Dick Smith eyes Liberal safe seat of Mackellar again
Millionaire entrepreneur Dick Smith says he's considering launching a bid to enter federal parliament at the next election in one of the Liberal Party's safest seats as an independent.
In an exclusive interview with News Corp Australia, the buy-Australia campaigner said he had already warned Liberal MP Jason Falinski that he may run against him in the blue-ribbon Sydney seat of Mackellar, formerly held by Bronwyn Bishop.
"I am considering standing in my local seat of Mackellar at the next election," the 74-year-old said.
"I believe I am too old to be standing for parliament. We need new young people, however it looks as if the young people coming up in the major parties are just not game to show the necessary leadership that we need."
Ahead of his potential bid, Smith, a former Australian of the Year, will release a video calling for a plebiscite on energy policy, where he campaigns for reliable energy and the truth to be told about the real cost of renewables.
The colourful entrepreneur was also the first to campaign on lowering the immigration rate, taking out ads in the media.
Smith had toyed with the idea of running at the last election but chose not to stand against Ms Bishop.

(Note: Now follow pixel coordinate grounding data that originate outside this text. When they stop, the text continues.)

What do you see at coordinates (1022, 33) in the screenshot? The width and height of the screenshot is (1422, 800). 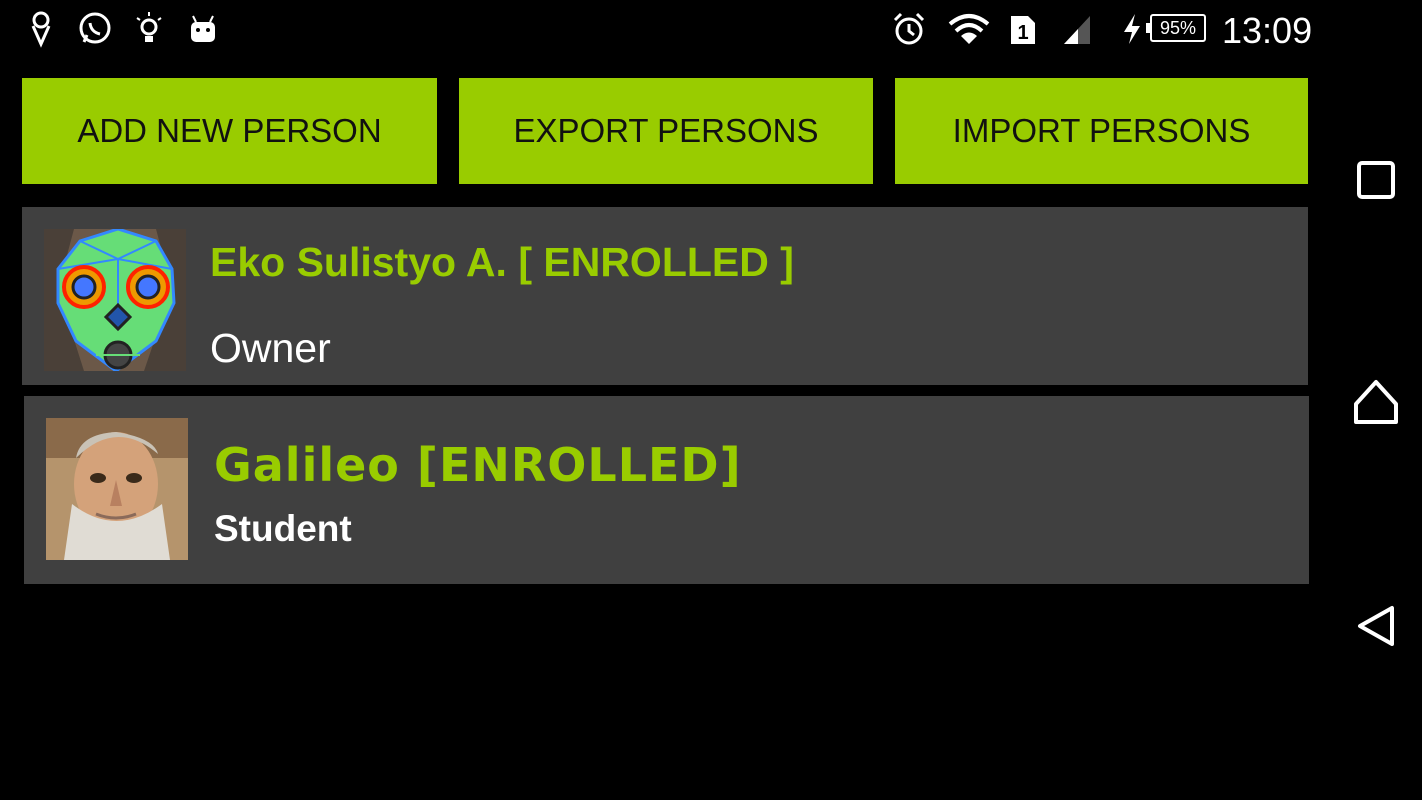 I see `sim-number: 1` at bounding box center [1022, 33].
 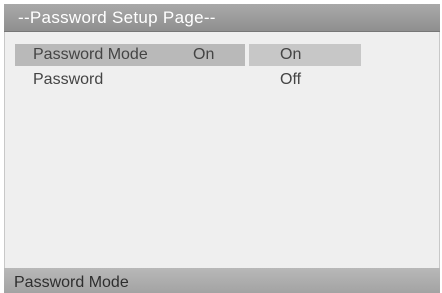 I want to click on option-on-label: On, so click(x=291, y=54).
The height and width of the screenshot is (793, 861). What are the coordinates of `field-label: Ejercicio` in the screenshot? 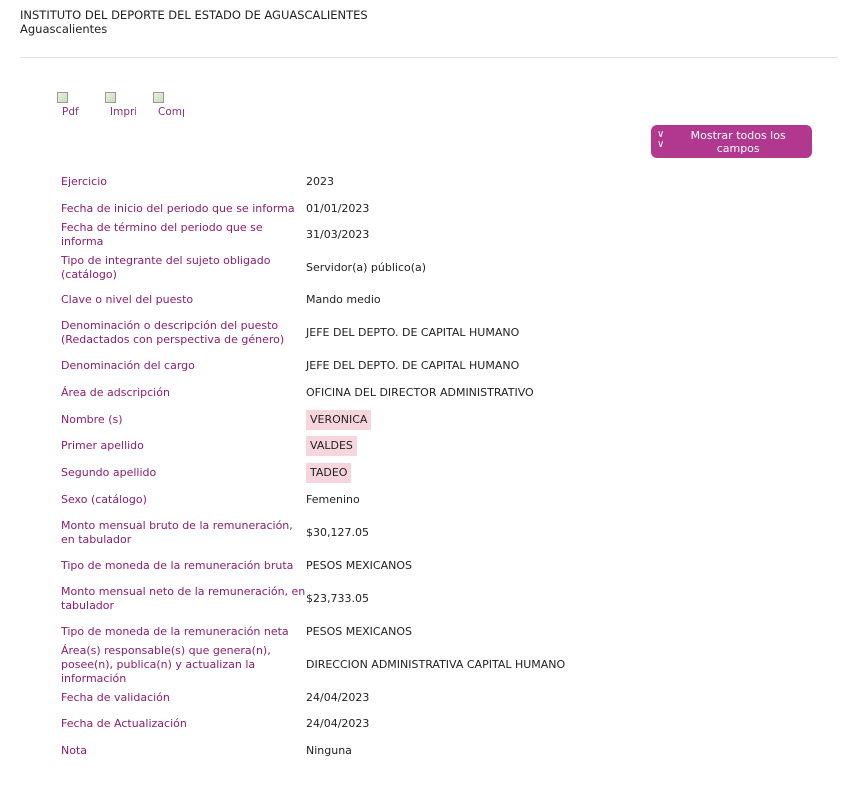 It's located at (84, 181).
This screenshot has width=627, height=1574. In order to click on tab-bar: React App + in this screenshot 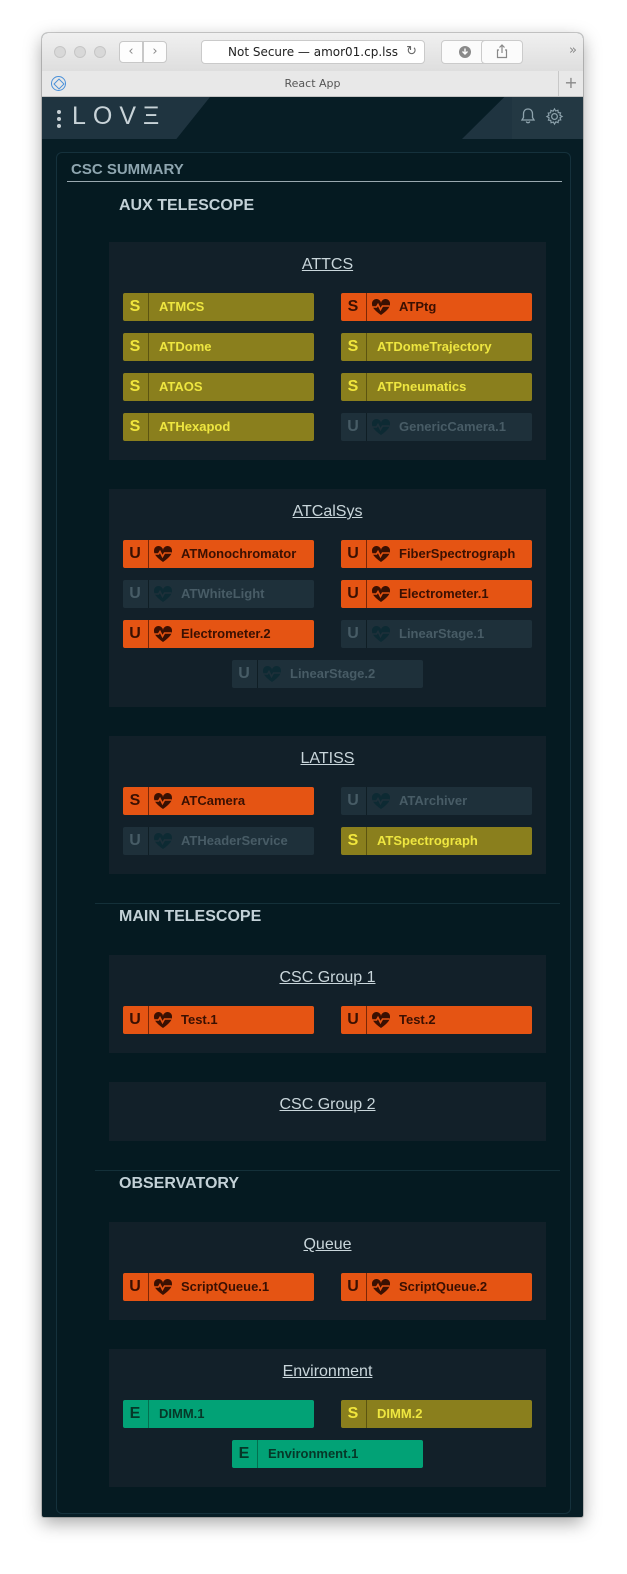, I will do `click(312, 84)`.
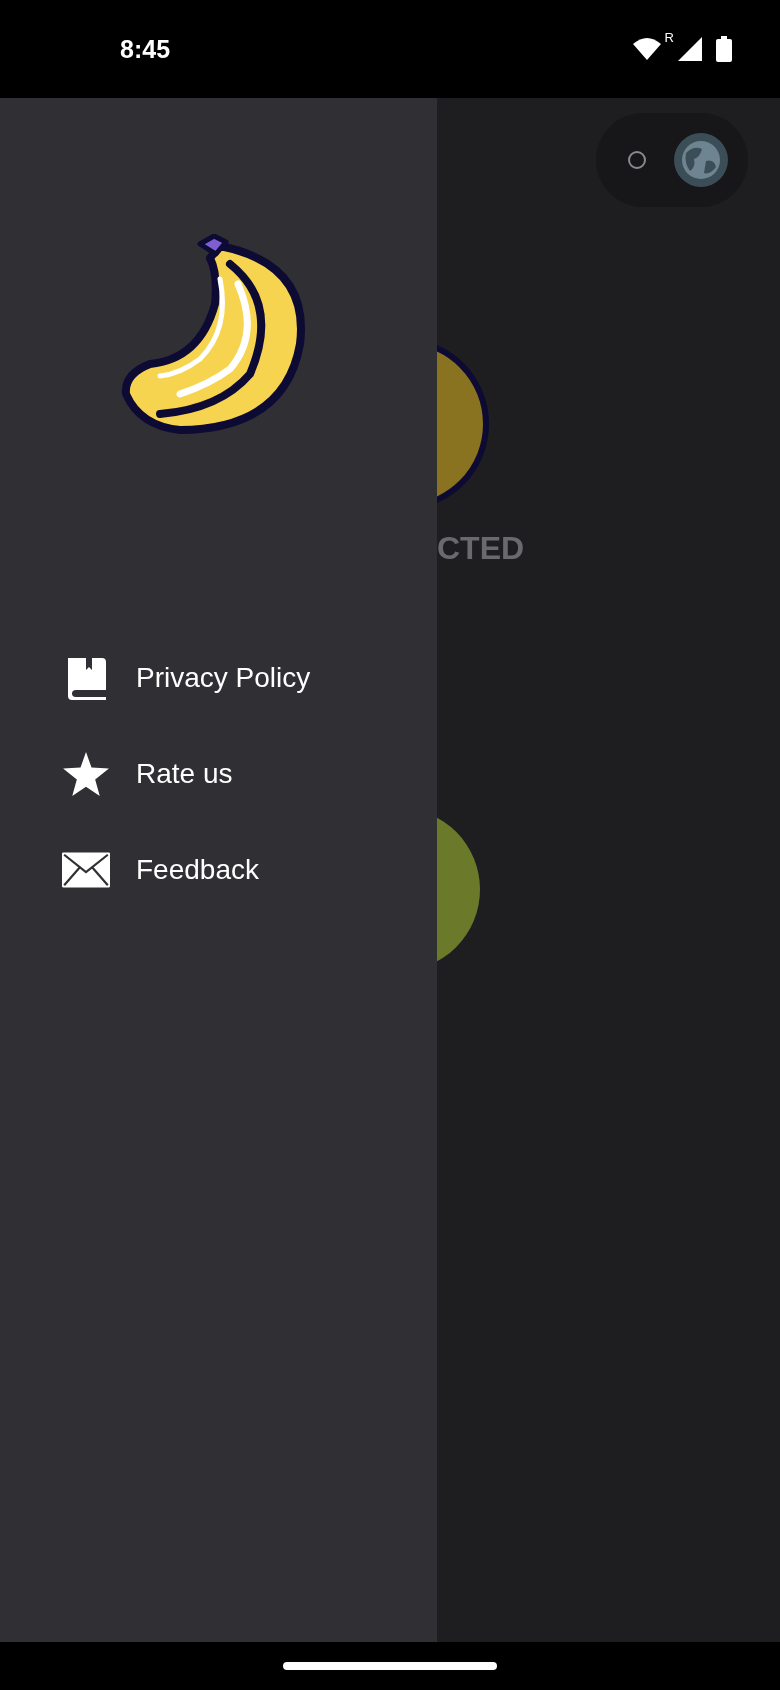  Describe the element at coordinates (146, 49) in the screenshot. I see `clock-time: 8:45` at that location.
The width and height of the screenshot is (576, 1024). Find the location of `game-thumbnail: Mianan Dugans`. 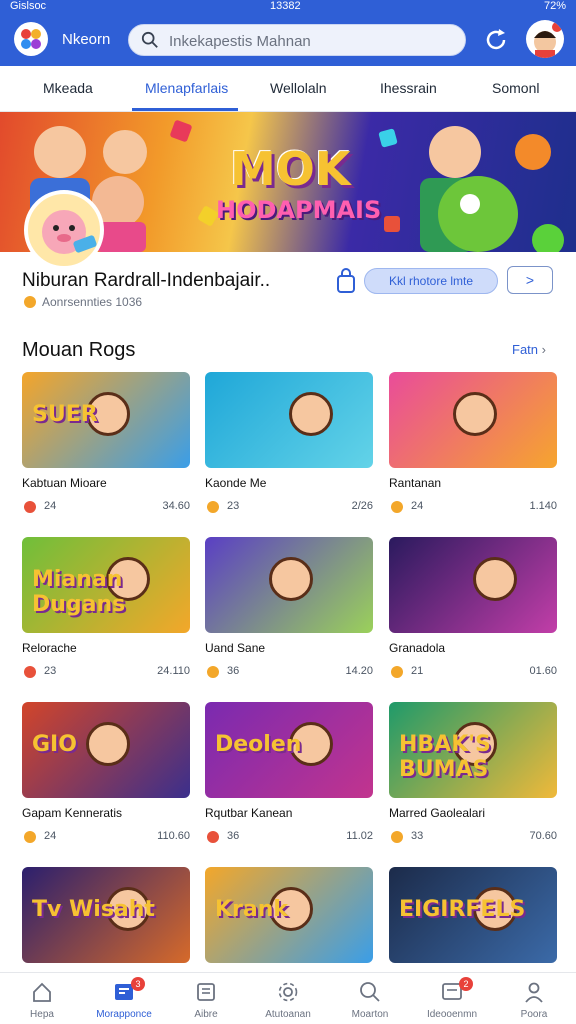

game-thumbnail: Mianan Dugans is located at coordinates (106, 585).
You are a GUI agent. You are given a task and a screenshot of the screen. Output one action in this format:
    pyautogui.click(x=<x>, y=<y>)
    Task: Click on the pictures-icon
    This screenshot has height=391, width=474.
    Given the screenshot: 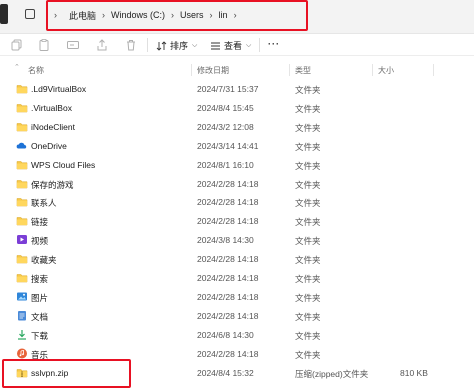 What is the action you would take?
    pyautogui.click(x=22, y=296)
    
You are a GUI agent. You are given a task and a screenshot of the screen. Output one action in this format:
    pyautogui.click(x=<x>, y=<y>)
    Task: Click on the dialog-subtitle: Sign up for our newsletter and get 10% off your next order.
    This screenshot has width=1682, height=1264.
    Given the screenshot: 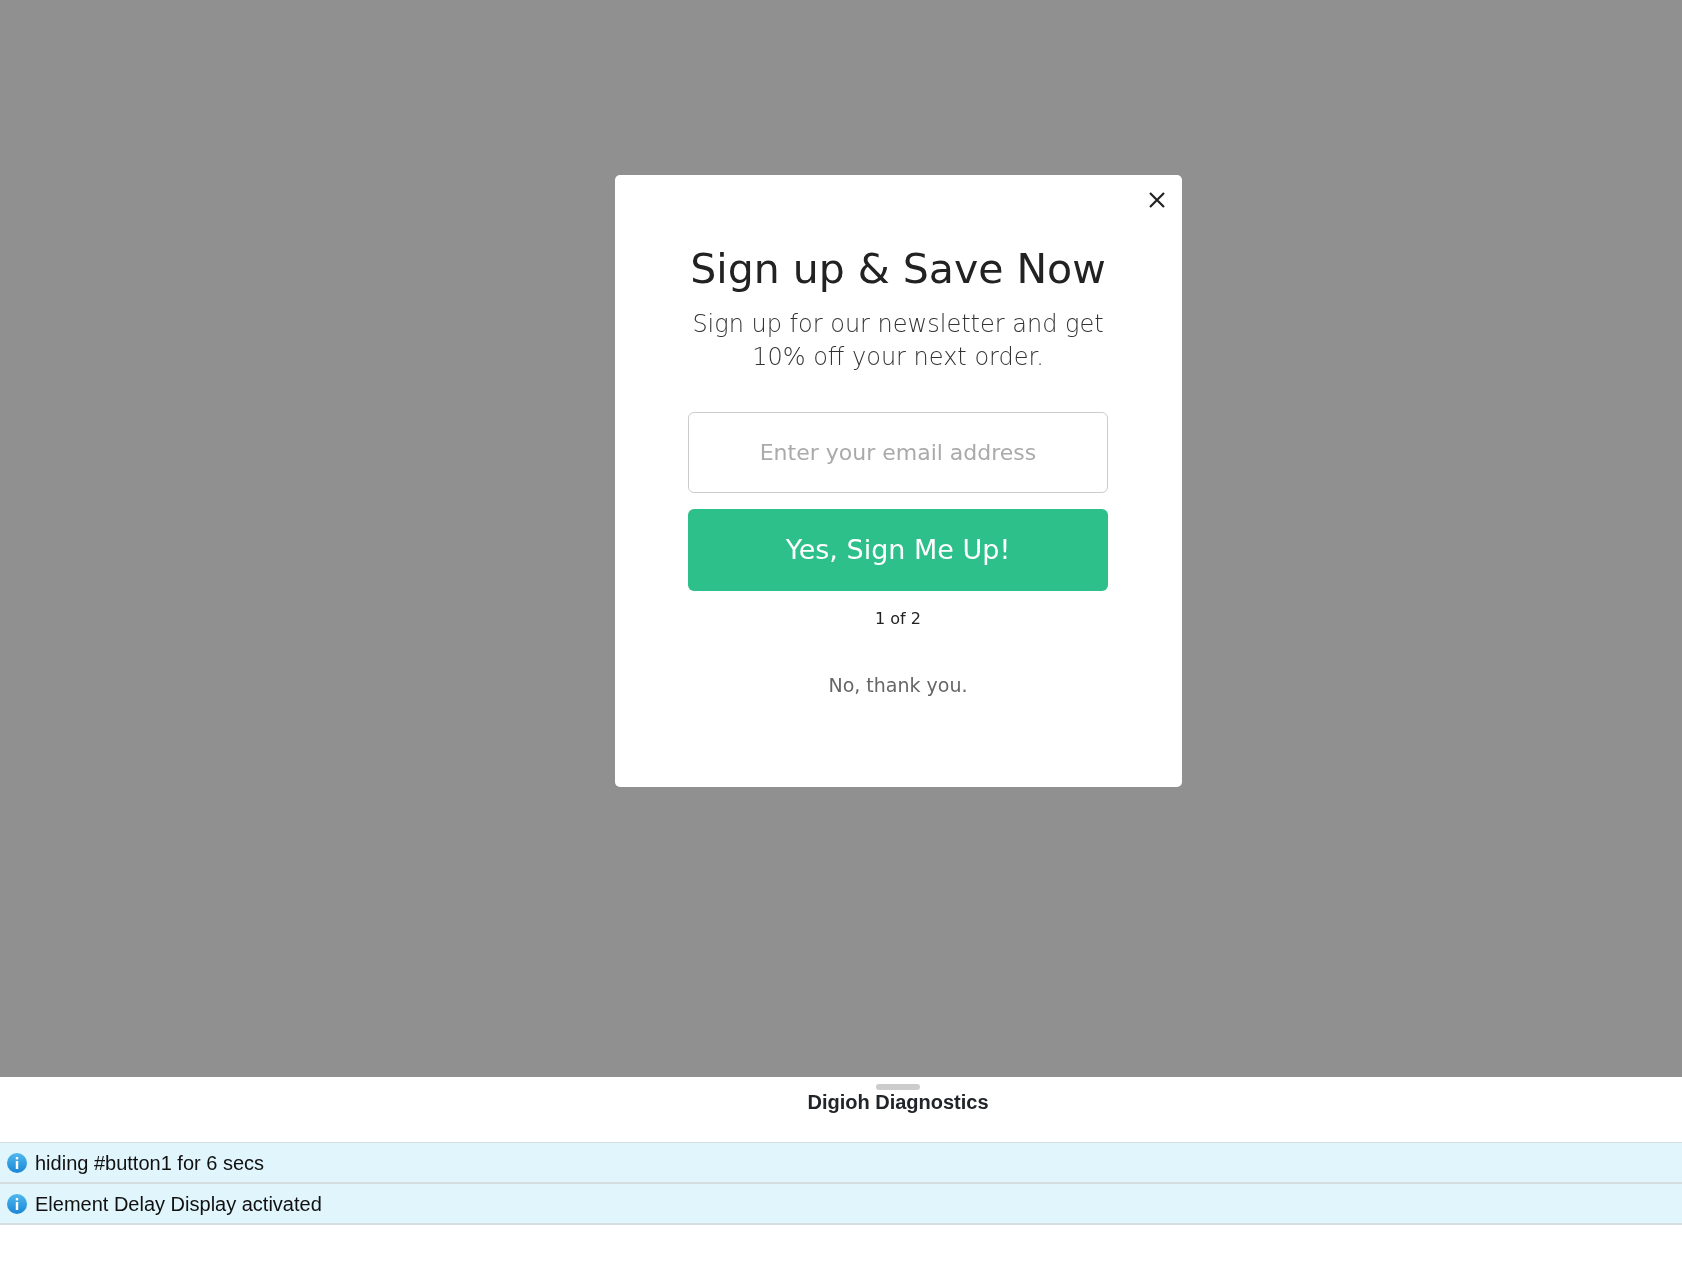 What is the action you would take?
    pyautogui.click(x=898, y=342)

Despite the recent success of independent Kerryn Phelps in the safe Liberal seat of Wentworth, which had an 18 per cent margin, Smith said his chance of beating the party at the federal election was slim.
Mackellar is one of the safest Liberal seats with a 15 per cent margin.
However, a MediaReach poll ahead of the 2016 federal election claimed Smith would win the seat against Bishop in a landslide.
In the video to be released on Wednesday, Smith attacks the inability of politicians to speak frankly and honestly.
He impersonates the Prime Minister and says "It's the speech Scott Morrison wanted to give but couldn't".
"This is the lump of coal I showed in parliament a while ago," he says in the video.
"It's the reason we have had five prime ministers in the past 10 years.
"Nothing will ever be as cheap as coal. So we have a real problem and it is not going to be solved by changing prime ministers - or even political parties."
Smith proposes a plebiscite to ask the young people of Australia whether they accept the need to stop burning fossil fuels.
He would like Atlassian billionaire Mike Cannon-Brookes and conservationist Bindi Irwin to run the 'yes' case and Sky host Peta Credlin and Maurice Newman to lead the 'no' case.
"The fibs and delusions are great. For example, the Canberra government announced that their electricity will be 100 per cent renewable by 2020," he said.
"This is a lie. It could be done but the cost of storage required would make the power prohibitive."